Interrupts being disabled

Hi, I’m working on the FreeRTOS port on the zynq platform. I am doing some SPI transfers in the ISR handler and once every few minutes, i’m getting errors during the SPI transfers (RX Buffer overrun and Tx Buffer underrun). I believe these errors are a result of interrupts being disabled. We have several tasks, but if I disable a particular task(happens to be the highest priority task on our system), I do not see the SPI transfer errors. So, I’m thinking that something this task is doing is causing the interrupts being disabled that is affecting the SPI transfers. Question is what APIs should I be looking for that could potentially be disabling interrupts. I searched for taskENTERCRITICALSECTION but we are not using it. Can you point me to other calls that could be disabling interrupts. I see that the xSemaphoreTake() and xSemaphoreGive() would also disable interrupts but I suppose it is done so very briefly that it should not affect the SPI transfers. Thanks for your help.

Interrupts being disabled

Hi Sean, I’m afraid that you don’t provide enough information to give a satisfying answer. At what speed do you run SPI? Is it a byte-by-byte transfer or do you use DMA? Is your Zynq the SPI Master? ( making a CPU a SPI slave is always very problematic ) Who is delivering the data for the SPI, is that a regular task? Does that task get enough attention from the CPU when your high-priority task is running? Do the TX buffers get filled on time? Do the RX buffers get flushed on time? Are RX buffers available when a burst of data comes in? When interrupts are disabled in the FreeRTOS kernel, it happens indeed very briefly. The Zynq is a very fast CPU, I suppose you have it running at 666 Mhz? Or less? Are you sending a lot of SPI data? If you are sending KB’s of data, I would definitely consider using DMA channels. Regards.

Interrupts being disabled

Sean. I had similar problem with SPI. See code below for example of disabling ints…
// Clear tranfer count register
// SPI0_TCR = 0;
int spi_cnt;

taskENTER_CRITICAL();
taskDISABLE_INTERRUPTS();

for (spi_cnt = 0; spi_cnt < BYTES_TO_READ; spi_cnt++) {
    SPI0_PUSHR = (command | SPI_PUSHR_CONT_MASK | SPI_PUSHR_PCS(1)
            | SPI_PUSHR_CTAS(0));
    //while (!(SPI0_SR & SPI_SR_TFFF_MASK)  );

    command = spi_cnt + 1;
    while (!(SPI0_SR & SPI_SR_RFDF_MASK))
        ;
    unsigned char byte;
    encoder[spi_cnt] = SPI0_POPR;
    SPI0_SR = SPI_SR_RFDF_MASK; // clear the reception flag (not self-clearing)

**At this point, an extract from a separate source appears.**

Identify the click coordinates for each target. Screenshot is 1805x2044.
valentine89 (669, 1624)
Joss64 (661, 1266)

    //printf("byte read %0xn",SPI0_POPR );
}
// Last byte transfer/receiver
command = 0xff;
SPI0_PUSHR = (command | /* SPI_PUSHR_CONT_MASK | */SPI_PUSHR_PCS(1)
        | SPI_PUSHR_CTAS(0));
while (!(SPI0_SR & SPI_SR_TFFF_MASK))
    ;  // wait for transmit

while (!(SPI0_SR & SPI_SR_RFDF_MASK))
    ;

unsigned char junk = SPI0_POPR;
taskEXIT_CRITICAL();
taskENABLE_INTERRUPTS();
SPI0_SR = SPI_SR_RFDF_MASK;  // clear the reception flag (not self-clearing)

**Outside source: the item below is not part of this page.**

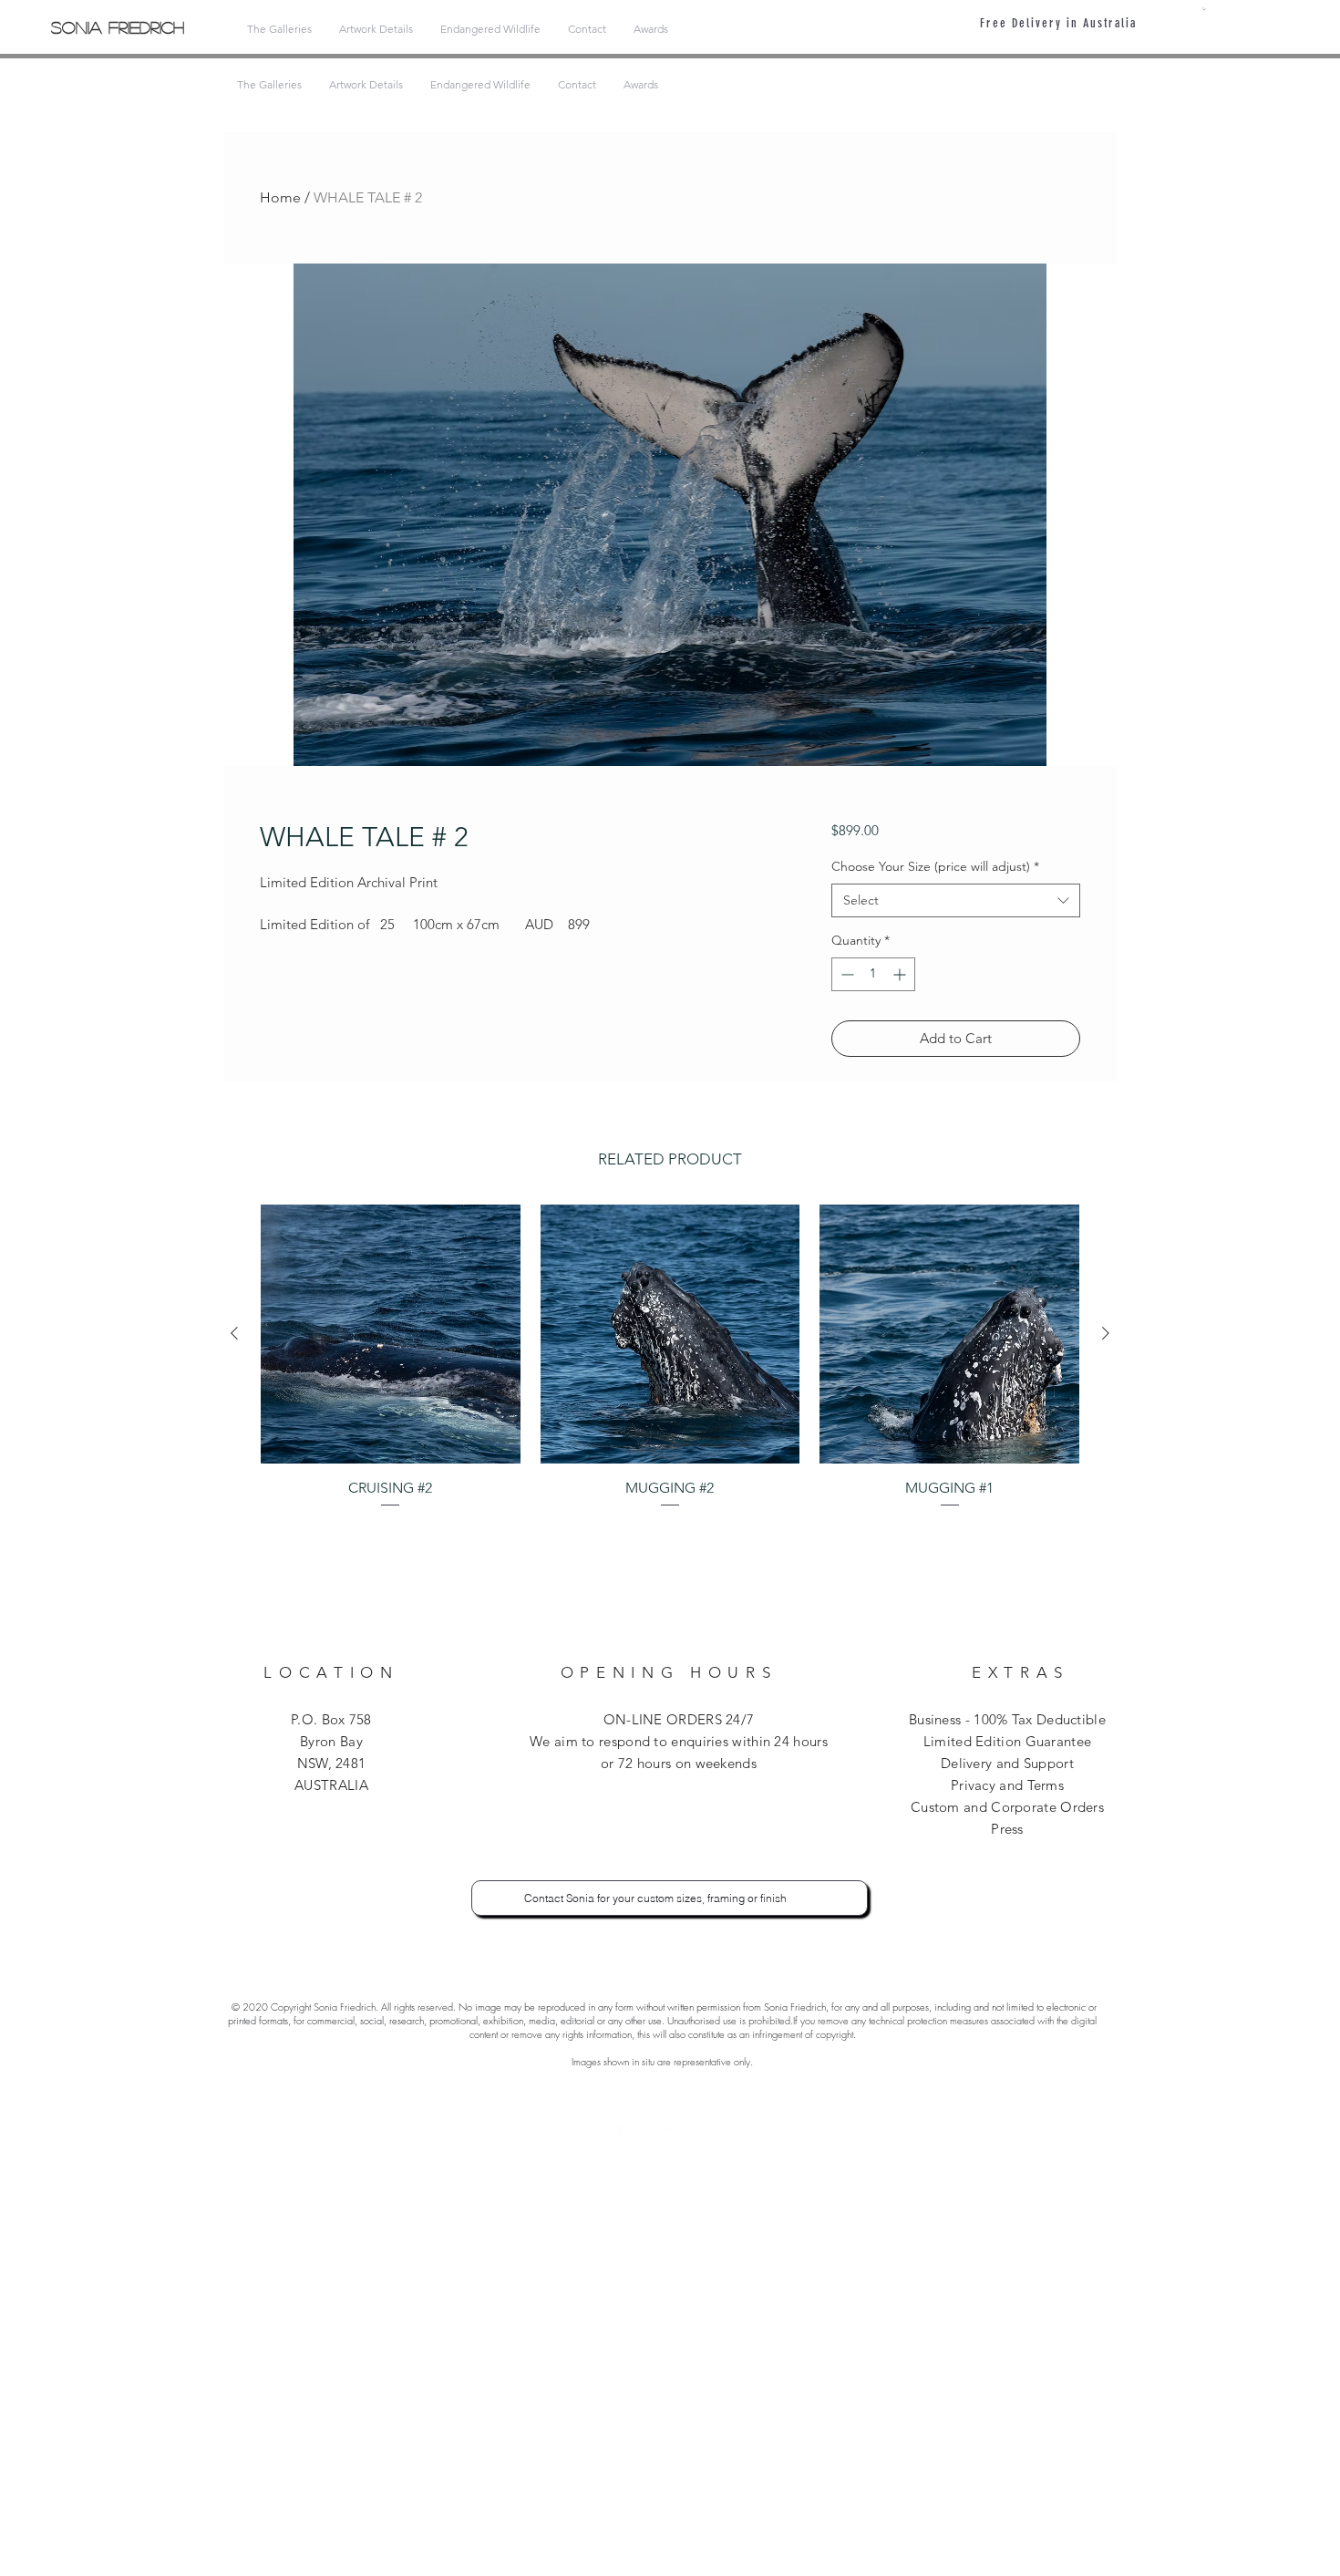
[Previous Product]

unsigned long int encRaw = 0;
for (int k = 5; k > 1; k--) {  //5,4,3,2
    encRaw = (encRaw << 8) + encoder[k];
}

ifdef ENDAT22

encRaw = encRaw >> 1;

endif

Interrupts being disabled

Wait a minute…I don’t particularly know the Zynq CPU… but if it is running at multiple hundred MHz speeds, I expect it has multiple priority levels within the CPU, and, at least on the port I am familiar with, CPU priority levels and RTOS priority levels are different animals, so we need to be extremely careful about that. On the Microchip dsPIC30F architecture, all of the tasks run at CPU priority zero, the freeRTOS kernel runs at CPU priority 1, and there are additional, higher CPU priorities available for interrupts such as the SPI handler. I also suggest you AUDIT the source code for the meanings of the critical section and disable interrupts primitives…you will need to know exactly what those do in your architecture. On the pic, both of those simply raise the current CPU priority level to that of the RTOS priority. Hope this helps!